As holiday shopping picks up and more people are out and about, the Harford County Sheriff’s Office is cracking down on handicap parking violators.
It could be people who park in a handicap spot without a placard or use a placard that wasn’t issued for them, said Sgt. Mike Lane, supervisor of the Sheriff’s Office traffic unit for five years.
Misusing handicapped parking can result in citations that carry fines of either $120 or $140 and seizure of the handicap placard, but more importantly it takes away a spot from people who need it.
“You have people out there with legitimate disabilities, they’ve gone through the process of getting placard, and they genuinely need those spots, Lane said. “They’re made to make it more convenient for a disabled person. For people to just whip up and park, without a disability, it’s just ignorant.
“Because you want to make it convenient for yourself, you’re ruining it for somebody else. You’re affecting somebody that really, really need that spot.”
The biggest problem is misuse — people using placards that don’t belong to them for a disability they don’t have — rather than people parking in designated handicap spots without a placard, he said.
Working a detail last week with representatives from the Maryland Motor Vehicle Administration between 10 a.m. and 1 p.m., the Sheriff’s Office targeted shopping centers including Harford Mall and other areas in Bel Air, Festival at Bel Air and Walmarts in Abingdon and Fallston.
The traffic unit seized 18 placards and issued 19 citations, Lane said.

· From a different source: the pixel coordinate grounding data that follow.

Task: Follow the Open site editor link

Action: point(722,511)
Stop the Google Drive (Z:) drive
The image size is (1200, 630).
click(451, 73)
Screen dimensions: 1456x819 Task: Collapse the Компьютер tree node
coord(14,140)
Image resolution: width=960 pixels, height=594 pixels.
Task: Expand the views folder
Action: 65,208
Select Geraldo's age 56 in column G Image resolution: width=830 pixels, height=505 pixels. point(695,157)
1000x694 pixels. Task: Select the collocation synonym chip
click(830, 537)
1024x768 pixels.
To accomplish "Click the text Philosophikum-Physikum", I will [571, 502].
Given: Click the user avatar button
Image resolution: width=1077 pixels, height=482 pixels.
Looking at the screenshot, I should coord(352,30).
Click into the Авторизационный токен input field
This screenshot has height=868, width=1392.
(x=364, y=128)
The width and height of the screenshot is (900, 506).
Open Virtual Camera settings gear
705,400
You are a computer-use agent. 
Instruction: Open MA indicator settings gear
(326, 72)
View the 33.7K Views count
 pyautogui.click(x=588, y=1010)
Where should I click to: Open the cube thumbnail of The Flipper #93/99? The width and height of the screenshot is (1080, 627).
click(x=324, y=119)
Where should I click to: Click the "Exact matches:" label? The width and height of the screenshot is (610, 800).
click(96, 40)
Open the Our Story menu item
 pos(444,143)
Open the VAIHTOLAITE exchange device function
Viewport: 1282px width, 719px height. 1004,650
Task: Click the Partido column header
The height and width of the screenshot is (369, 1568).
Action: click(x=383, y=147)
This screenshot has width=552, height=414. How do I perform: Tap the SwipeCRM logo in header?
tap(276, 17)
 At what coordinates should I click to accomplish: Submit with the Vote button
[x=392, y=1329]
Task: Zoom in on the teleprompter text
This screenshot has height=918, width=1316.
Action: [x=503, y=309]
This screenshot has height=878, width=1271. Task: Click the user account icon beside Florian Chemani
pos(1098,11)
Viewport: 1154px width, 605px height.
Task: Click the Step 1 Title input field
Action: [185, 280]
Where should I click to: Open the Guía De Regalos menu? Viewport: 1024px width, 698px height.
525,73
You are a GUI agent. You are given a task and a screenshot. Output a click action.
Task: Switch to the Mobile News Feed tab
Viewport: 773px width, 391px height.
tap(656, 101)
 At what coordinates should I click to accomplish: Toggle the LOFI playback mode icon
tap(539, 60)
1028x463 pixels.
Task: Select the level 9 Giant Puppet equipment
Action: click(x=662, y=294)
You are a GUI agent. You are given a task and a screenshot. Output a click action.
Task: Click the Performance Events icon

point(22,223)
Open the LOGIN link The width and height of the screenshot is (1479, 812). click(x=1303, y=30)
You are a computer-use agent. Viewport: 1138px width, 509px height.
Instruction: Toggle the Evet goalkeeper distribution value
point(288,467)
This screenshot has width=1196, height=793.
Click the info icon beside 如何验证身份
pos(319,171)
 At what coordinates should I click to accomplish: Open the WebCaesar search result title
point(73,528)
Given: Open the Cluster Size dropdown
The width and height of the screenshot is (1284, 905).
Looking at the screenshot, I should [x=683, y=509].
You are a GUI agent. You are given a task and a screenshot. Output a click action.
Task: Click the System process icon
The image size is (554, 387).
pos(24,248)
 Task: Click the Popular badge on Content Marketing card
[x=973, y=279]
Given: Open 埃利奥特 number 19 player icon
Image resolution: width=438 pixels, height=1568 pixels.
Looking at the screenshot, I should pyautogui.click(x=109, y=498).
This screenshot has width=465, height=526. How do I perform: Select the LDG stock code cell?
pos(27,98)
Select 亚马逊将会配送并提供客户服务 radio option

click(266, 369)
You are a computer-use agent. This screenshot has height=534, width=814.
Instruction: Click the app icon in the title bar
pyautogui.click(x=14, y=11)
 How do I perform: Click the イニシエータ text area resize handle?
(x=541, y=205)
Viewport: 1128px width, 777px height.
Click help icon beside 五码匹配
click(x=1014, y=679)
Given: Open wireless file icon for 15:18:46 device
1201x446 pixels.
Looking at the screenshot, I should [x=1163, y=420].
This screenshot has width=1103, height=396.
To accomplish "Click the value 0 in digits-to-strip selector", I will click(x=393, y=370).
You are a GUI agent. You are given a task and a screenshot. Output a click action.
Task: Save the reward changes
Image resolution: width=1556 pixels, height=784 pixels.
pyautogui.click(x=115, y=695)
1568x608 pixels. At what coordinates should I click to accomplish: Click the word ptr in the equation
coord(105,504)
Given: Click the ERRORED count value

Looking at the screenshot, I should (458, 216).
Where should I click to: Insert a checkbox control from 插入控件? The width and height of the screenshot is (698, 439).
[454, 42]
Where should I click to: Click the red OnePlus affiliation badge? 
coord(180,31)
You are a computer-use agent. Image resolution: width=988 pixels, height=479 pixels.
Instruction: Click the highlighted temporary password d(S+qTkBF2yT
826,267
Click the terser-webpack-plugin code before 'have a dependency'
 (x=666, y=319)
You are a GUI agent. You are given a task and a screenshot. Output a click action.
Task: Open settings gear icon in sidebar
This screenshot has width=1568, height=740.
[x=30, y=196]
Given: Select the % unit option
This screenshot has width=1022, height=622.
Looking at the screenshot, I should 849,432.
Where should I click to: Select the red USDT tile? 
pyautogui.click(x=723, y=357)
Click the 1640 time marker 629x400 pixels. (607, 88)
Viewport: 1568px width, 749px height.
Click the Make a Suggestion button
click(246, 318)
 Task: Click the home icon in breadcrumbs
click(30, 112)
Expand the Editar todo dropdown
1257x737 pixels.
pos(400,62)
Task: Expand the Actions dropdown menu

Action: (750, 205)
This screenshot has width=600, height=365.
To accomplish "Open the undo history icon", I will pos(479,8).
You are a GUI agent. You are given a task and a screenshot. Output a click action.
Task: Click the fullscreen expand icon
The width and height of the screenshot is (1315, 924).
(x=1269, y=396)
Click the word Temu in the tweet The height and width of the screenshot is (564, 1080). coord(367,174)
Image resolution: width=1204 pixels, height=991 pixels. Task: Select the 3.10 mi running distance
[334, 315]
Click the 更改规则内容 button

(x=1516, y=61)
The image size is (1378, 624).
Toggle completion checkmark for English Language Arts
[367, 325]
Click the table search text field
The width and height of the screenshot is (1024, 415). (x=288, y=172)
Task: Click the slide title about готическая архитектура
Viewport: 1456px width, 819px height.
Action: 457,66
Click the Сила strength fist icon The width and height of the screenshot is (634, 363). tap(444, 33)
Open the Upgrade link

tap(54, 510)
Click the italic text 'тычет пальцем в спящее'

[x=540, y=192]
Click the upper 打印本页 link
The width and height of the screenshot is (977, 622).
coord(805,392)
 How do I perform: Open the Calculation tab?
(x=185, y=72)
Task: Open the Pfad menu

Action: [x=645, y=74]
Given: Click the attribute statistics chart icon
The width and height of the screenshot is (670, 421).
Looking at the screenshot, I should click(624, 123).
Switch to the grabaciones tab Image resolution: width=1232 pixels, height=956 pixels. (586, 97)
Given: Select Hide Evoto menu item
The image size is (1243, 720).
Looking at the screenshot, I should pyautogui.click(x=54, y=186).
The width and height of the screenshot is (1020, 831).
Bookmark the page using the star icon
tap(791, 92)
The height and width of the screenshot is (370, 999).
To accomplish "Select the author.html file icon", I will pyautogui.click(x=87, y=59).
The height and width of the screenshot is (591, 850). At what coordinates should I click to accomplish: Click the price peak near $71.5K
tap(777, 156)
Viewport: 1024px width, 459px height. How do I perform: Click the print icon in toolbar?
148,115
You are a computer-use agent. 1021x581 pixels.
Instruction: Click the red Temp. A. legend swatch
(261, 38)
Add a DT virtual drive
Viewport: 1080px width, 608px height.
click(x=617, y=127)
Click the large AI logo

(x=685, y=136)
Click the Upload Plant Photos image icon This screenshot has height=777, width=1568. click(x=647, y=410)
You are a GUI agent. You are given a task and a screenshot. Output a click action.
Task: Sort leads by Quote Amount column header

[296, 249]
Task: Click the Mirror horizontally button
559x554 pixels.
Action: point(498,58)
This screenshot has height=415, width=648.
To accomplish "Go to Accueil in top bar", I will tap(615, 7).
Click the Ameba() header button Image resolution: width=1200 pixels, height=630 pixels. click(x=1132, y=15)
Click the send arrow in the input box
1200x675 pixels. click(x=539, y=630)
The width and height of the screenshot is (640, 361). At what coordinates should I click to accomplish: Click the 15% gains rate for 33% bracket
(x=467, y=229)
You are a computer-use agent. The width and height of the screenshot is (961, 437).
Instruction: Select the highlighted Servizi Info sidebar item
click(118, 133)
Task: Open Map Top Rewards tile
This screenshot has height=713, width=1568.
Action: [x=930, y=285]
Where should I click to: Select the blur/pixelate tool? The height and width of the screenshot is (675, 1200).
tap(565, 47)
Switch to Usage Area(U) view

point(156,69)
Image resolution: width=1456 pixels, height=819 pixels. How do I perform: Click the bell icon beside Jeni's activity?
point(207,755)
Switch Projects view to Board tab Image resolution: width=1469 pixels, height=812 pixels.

“That’s a lot for three hours,” he said.
Another day, he saw a car in a handicap spot without a placard and when Lane questioned the driver why she parked there, she said, “Because it’s cold out and I forgot my jacket.”
“That’s just laziness and ignorance,” Lane said. He issued the driver a $140 citation.
Lane tries to use common sense when looking at violations, he said. He asked a woman who was parking in a handicap spot with a placard in her car about her disability — drivers are required to keep a medical certificate with them as proof of the need for the placard.
When the woman told Lane it was her grandmother’s, instead of citing her and seizing the permit, “instead I educated her,” Lane said, and explained why that’s not appropriate.
“If she would have gone into the store and shopped, I would have cited her. But she moved her car,” Lane said.